Since 2007 (the year in which Castellana’s survey finishes), from what I have been able to discover there have been the following translations: in 2008, the collection of short stories L’amore in Hungarian; in 2010, Tre croci and, in 2011, Il podere, both into Croatian; in 2012, Bestie, in 2016, Con gli occhi chiusi, in 2019, Cose e persone and, in 2020, Gli egoisti were all translated into French; in 2015, a revised edition was published of the first ever translation of Tozzi, dating back to 1921, the English translation of Tre croci.
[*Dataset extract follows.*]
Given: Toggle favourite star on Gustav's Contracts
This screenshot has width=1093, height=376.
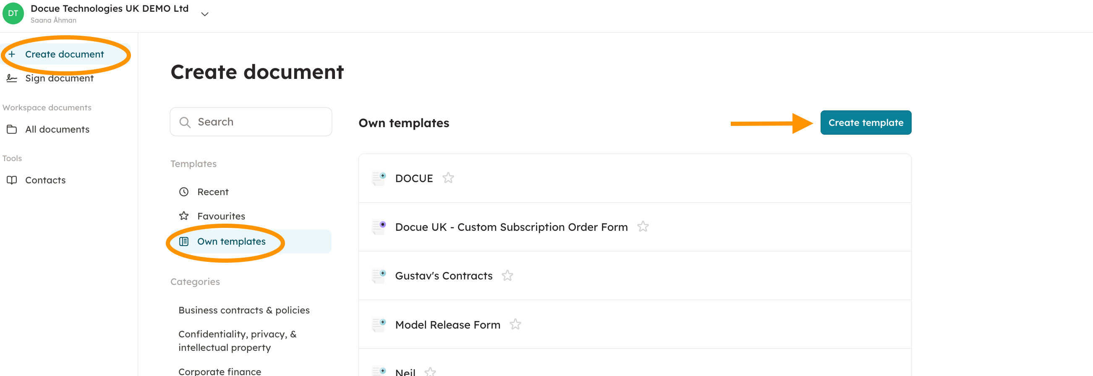Looking at the screenshot, I should point(507,276).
During the last few years, as proof of the growing interest in this author from Siena, who is now part of the canon and in the position of importance he deserves, namely alongside Pirandello and Svevo, there have been a number of translations into non-European languages: in 2015, the short stories Elia e Vanina and La stessa donna (from the collection L’amore) were translated into Arabic, and, in the spring of 2021, Con gli occhi chiusi into Chinese, together with an appendix of selected letters from Novale.
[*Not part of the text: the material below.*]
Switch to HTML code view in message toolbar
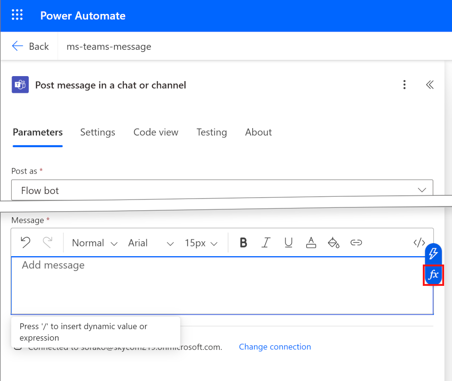 pyautogui.click(x=419, y=242)

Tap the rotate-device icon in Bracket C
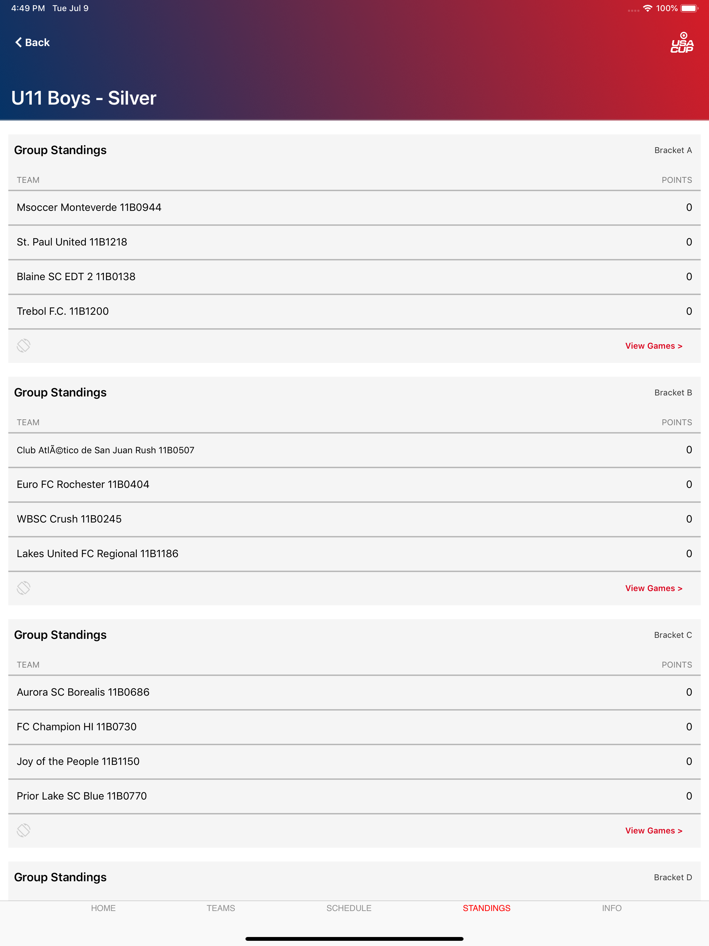pyautogui.click(x=24, y=831)
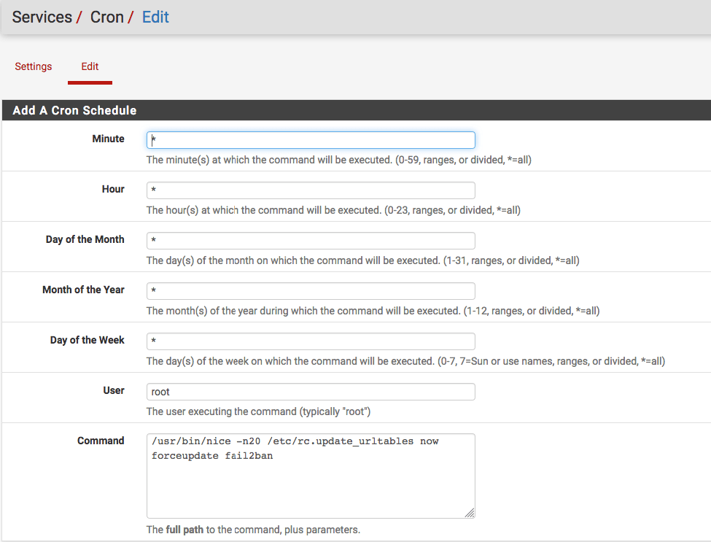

Translations depend on the culture of the target country, but even more importantly on the degree of success a work has at home while it is being translated, starting with new editions offering a certain visibility in the press through reviews. After that, how readers and critics react to the translation in the target country is extremely important as it can have a chain effect, as happens, for example, in the case of immigration. It would be very interesting to see how the titles of works are translated, but that would require a polyglot comparative literature scholar. Another point to consider is to what extent the translators are ‘translators of’ a certain author or translators who also translate that author, and in any case how many other contemporary authors they translate. In the case of Tozzi, they are translators of Italian authors of great prestige, who, like Tozzi, are held in high esteem by engaged, cultured readers. To give an example, the main contemporary translator of Tozzi into French, Philippe De Meo, has translated, among others, Gadda, Savinio, Montale, Caproni, Zanzotto, Pasolini, Manganelli and Bonaviri. It is essential, in any case, to render the identity of translators explicit. For reasons of space and coherence, mention here is made only of translators whose work has been published since 2007 (namely, after the bibliographical data provided in Castellana’s survey): for Hungarian, Adrienn Borsics; Croatian, Mina Dordevic; French, Philippe Di Meo and Alessandro Benucci; Arabic, Wafaa Raouf; and Chinese PeiPei Xie.